>> BEGIN Selected passage
In this project we apply image-based morphological filtering to audio spectrograms for removing noise. The core idea: a spectrogram is essentially a 2D image where bright regions represent high-energy signal content and dim regions represent noise. By treating it as an image, we can use classical image processing techniques — binary thresholding, erosion, and dilation — to separate signal from noise.

**Erosion** (a minimum filter) shrinks bright regions, eliminating small isolated noise blobs. **Dilation** (a maximum filter) then expands the remaining regions back, restoring signal edges that were slightly eroded. The combination produces a binary mask that identifies where the signal lives. We use this mask to amplify signal regions and attenuate noise regions, creating a non-linear time-frequency filter. Finally, we reconstruct the denoised audio from the processed spectrogram using the inverse STFT.

## Imports

In [None]:
from scipy.ndimage import binary_erosion
from scipy.ndimage import binary_dilation
import scipy.signal as signal
import numpy as np
import matplotlib.pyplot as plt
from IPython.display import Audio
import librosa

## Part 1: Synthetic Signal

Let's first demonstrate the technique on a synthetic signal where we know the ground truth. We create 5 musical tones and add Gaussian noise.
>> END Selected passage
>> BEGIN Information supplied
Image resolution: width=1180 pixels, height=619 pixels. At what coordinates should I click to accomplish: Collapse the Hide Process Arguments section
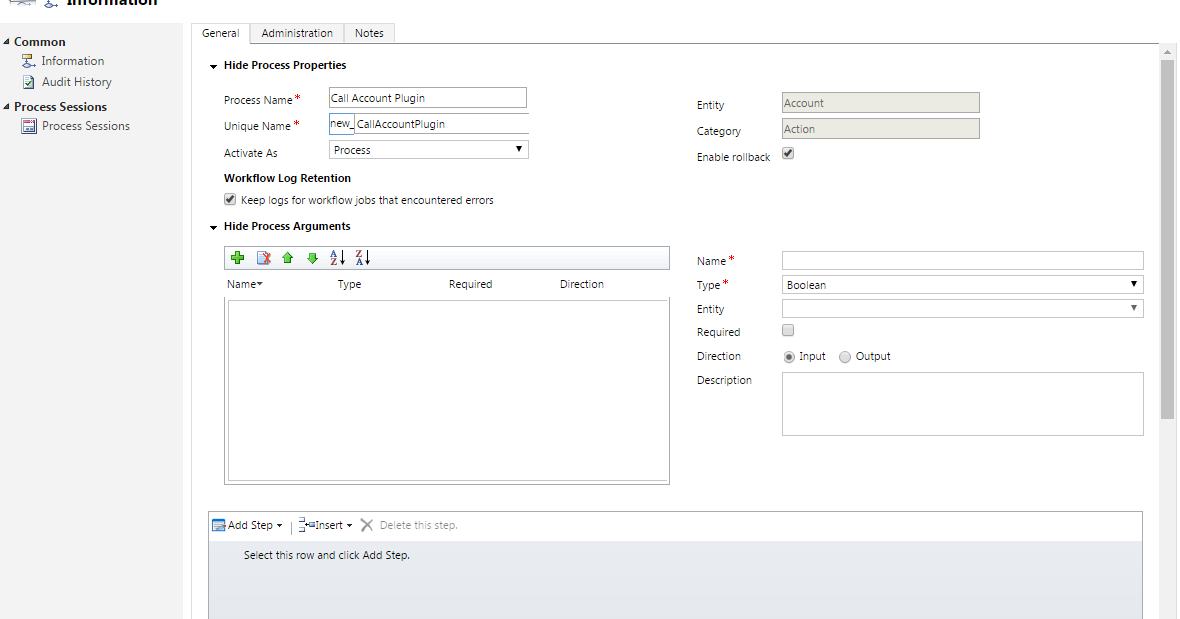pyautogui.click(x=212, y=226)
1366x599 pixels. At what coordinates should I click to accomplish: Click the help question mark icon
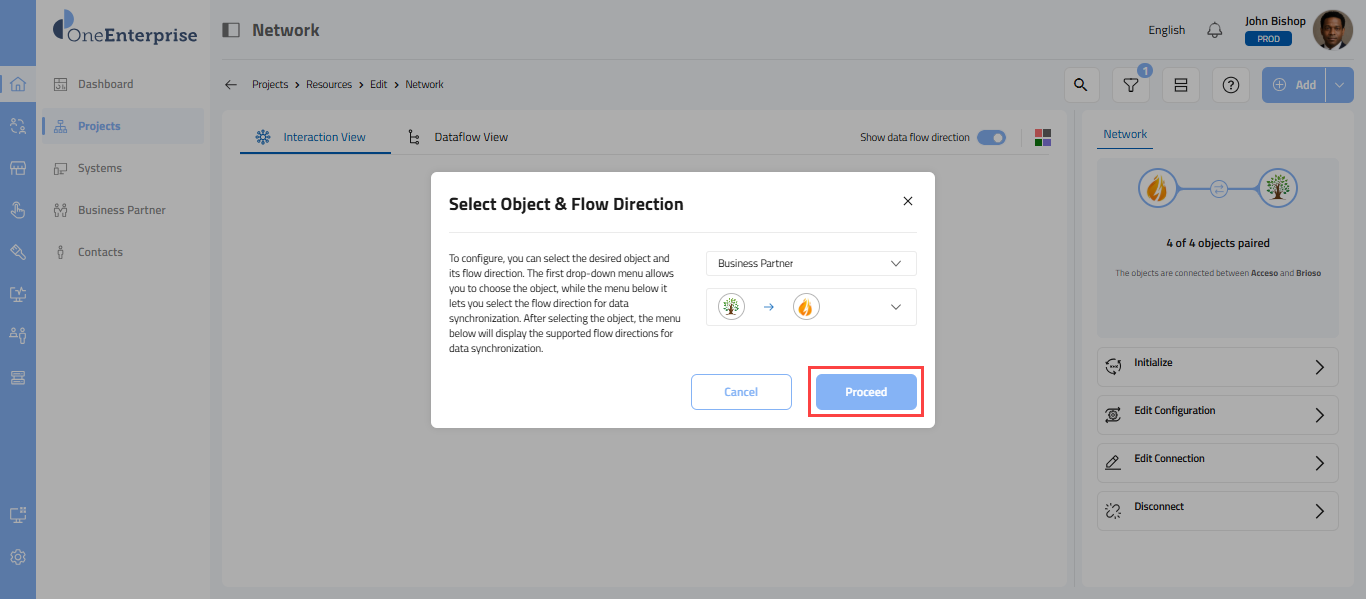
>> END Information supplied
* Description of the task *
In the spectrogram-denoising text, what does dilation restore after erosion has shrunk the bright regions?

* Worked solution *
Signal edges that were slightly eroded.